A potential cure for autism
For patients with autism, new research in drug therapy may present the opportunity for a new way of life. Roche and Seaside Therapeutics, two drug development companies, have come together to develop what may be an incredible breakthrough for the treatment of autism.
The drug, called Arbaclofen, may help alleviate behavioral problems that often occur in autism. Specifically, it may help relieve interactive issues that are common in fragile X syndrome. Fragile X syndrome, which affects approximately 100,000 Americans, is similar to autism and causes those who suffer from it to have difficulties in social situations.
Research done over the past 20 years has showed that fragile X syndrome is caused primarily by disruptions in connections within the brain. Arbaclofen works to alleviate these disruptions, thereby helping those with the syndrome have better interactions with those around them.
According to the Centers for Disease Control and Prevention (CDC), roughly 1 in 88 people are affected by autism. With a student population of nearly 20,000 students, this means that there is a large amount of Wright State students who are affected by autism in some form. Whether students are dealing with the disorder themselves or have friends or family who are affected, it is a condition that is prevalent in our society.
Last April, Alpha Xi Delta coordinated the Light It Up Blue campaign at the Nutter Center in support of World Autism Awareness Day. Students at Wright State are becoming more aware of what autism is and how it impacts the lives of those who are affected. Now, students can become more aware of the possibility of improving the symptoms of autism.
Mark Bear, co-founder of Seaside Therapeutics, stated in clinical trials, “It would be, I think, unrealistic to expect that this drug would be uniformly beneficial to all people that have an autism diagnosis.” While the drug is still in the process of being tested, it has already shown improvements in many of the subjects. It is showing the potential of being able to change the lives of thousands of people.
= = =
◆ WHAT YOU ARE ASKED TO DO
In the article on a potential autism drug, which two companies are developing Arbaclofen?

◆ DATA SECTION
= = =
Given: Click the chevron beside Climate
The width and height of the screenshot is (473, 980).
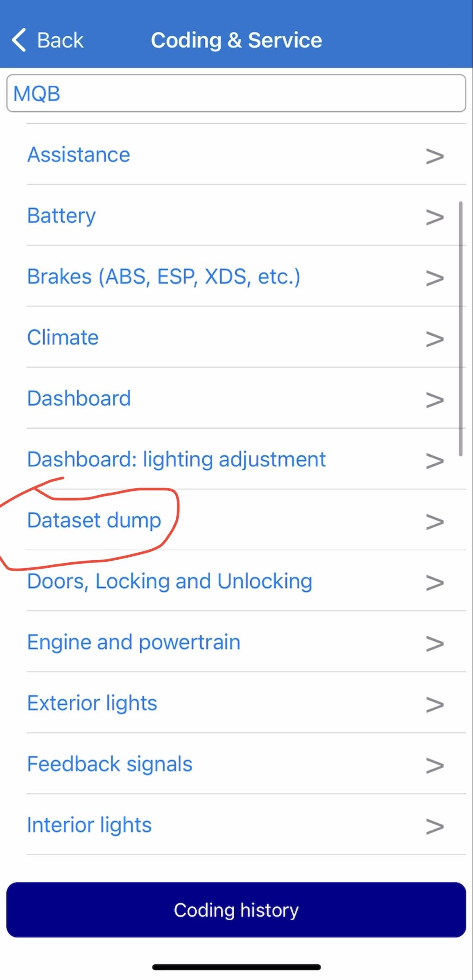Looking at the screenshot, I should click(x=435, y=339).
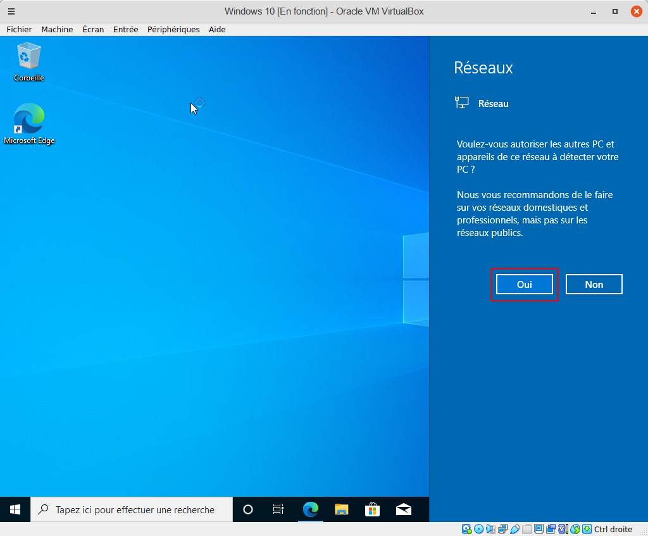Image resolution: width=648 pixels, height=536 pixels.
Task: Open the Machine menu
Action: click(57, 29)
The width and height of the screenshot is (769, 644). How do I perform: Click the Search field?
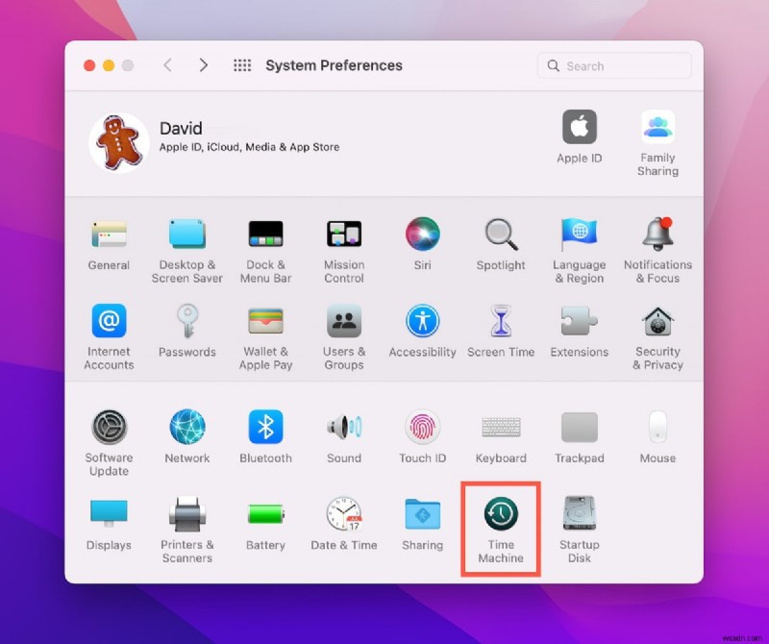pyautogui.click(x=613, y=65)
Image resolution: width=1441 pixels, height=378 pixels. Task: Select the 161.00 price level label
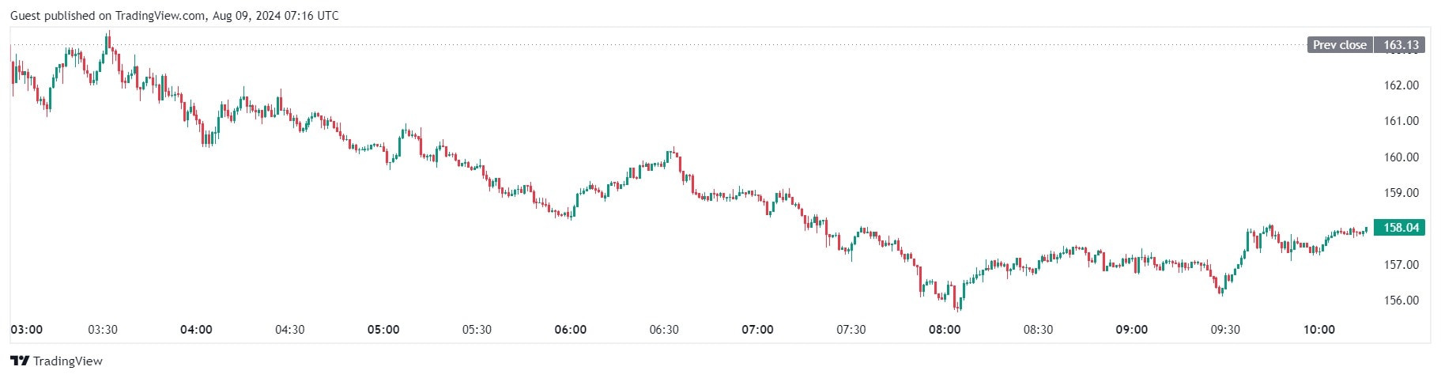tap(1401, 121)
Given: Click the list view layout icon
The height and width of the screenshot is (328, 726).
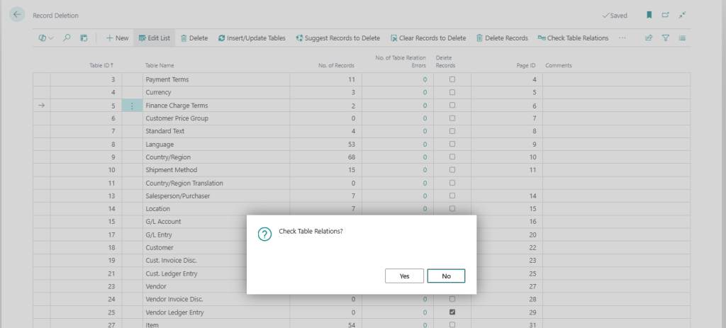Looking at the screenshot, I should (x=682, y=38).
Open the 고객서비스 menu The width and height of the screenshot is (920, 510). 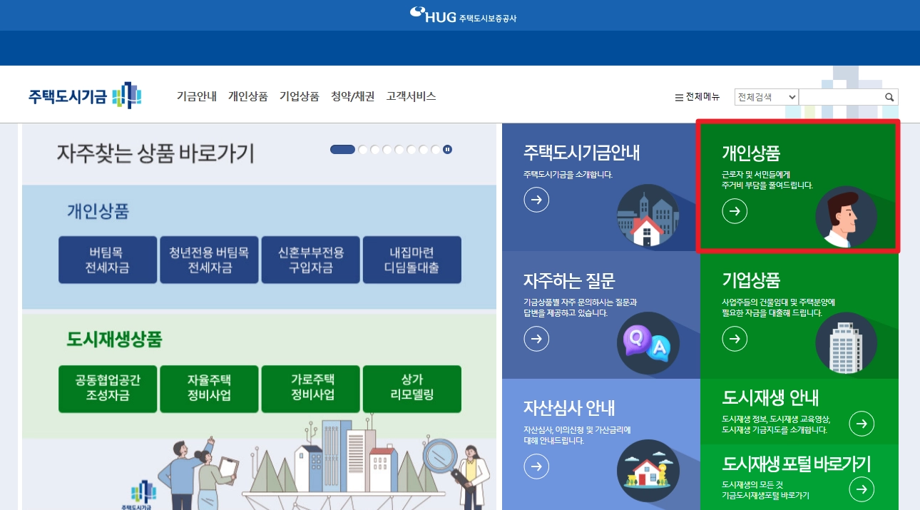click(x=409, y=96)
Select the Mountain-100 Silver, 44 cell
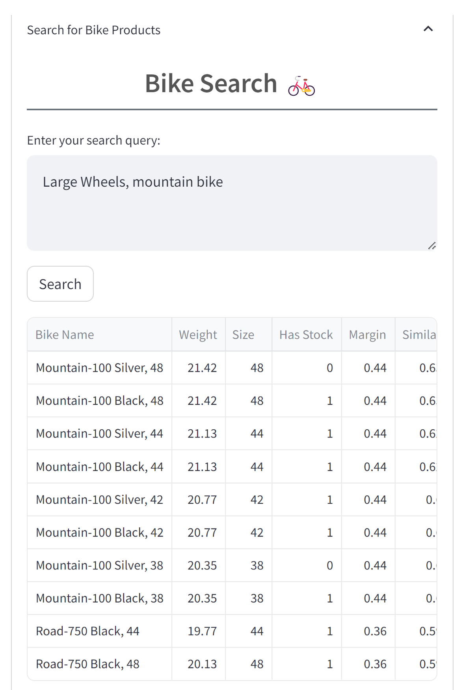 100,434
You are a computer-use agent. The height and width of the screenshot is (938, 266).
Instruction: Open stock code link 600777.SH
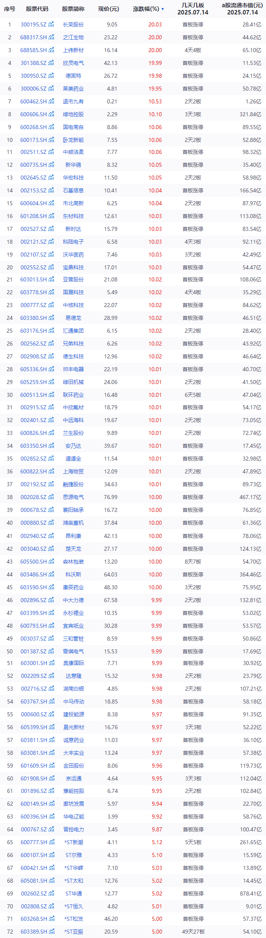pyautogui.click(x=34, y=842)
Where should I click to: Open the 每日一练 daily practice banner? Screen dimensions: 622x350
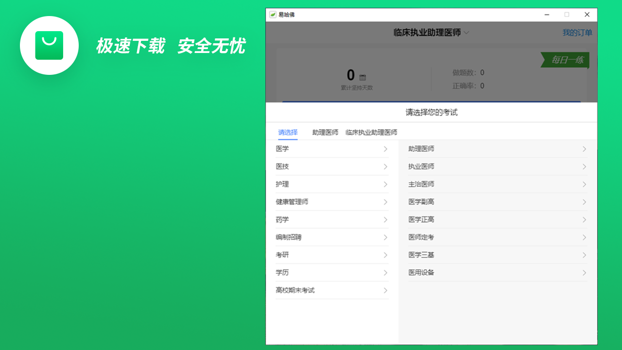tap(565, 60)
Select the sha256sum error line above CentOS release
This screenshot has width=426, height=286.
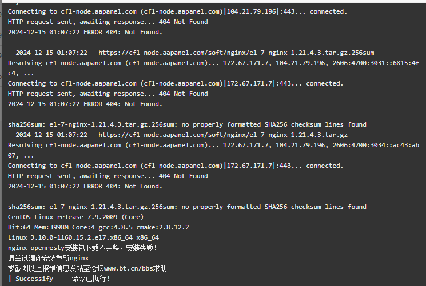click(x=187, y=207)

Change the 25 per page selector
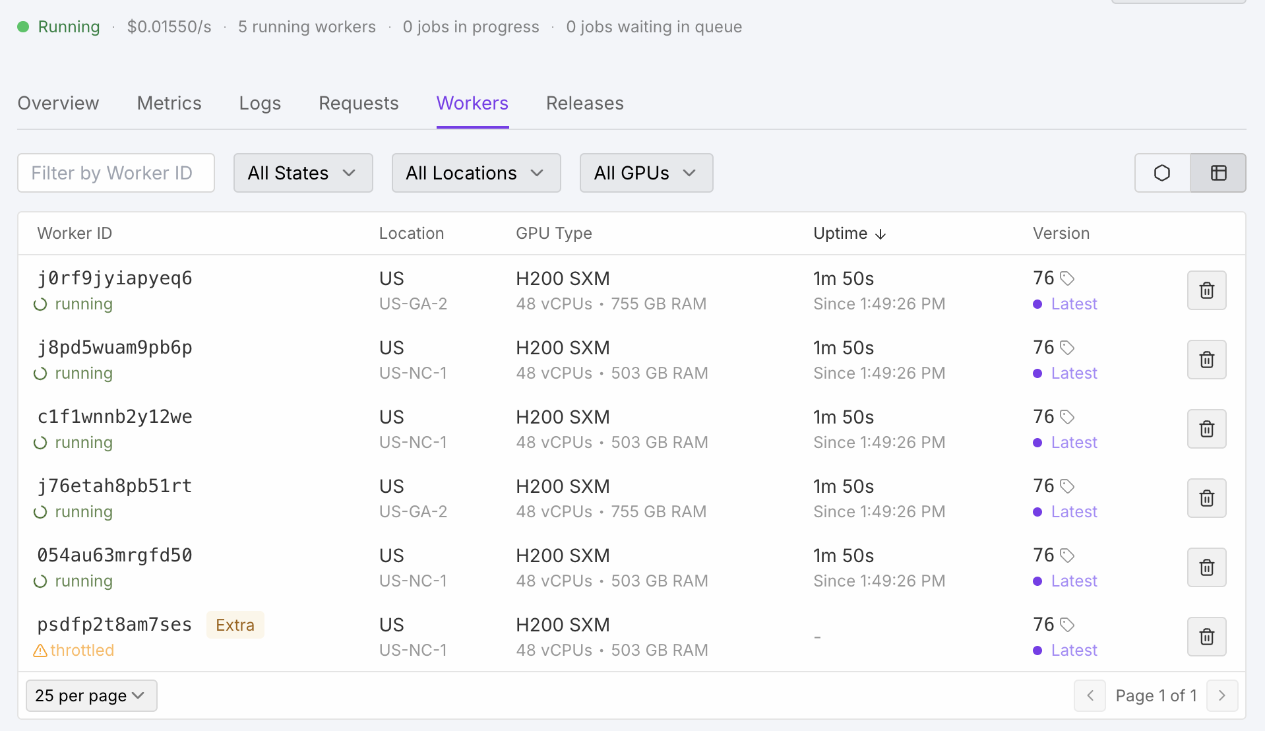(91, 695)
= = =
◆ WORKED SOLUTION
Roche and Seaside Therapeutics.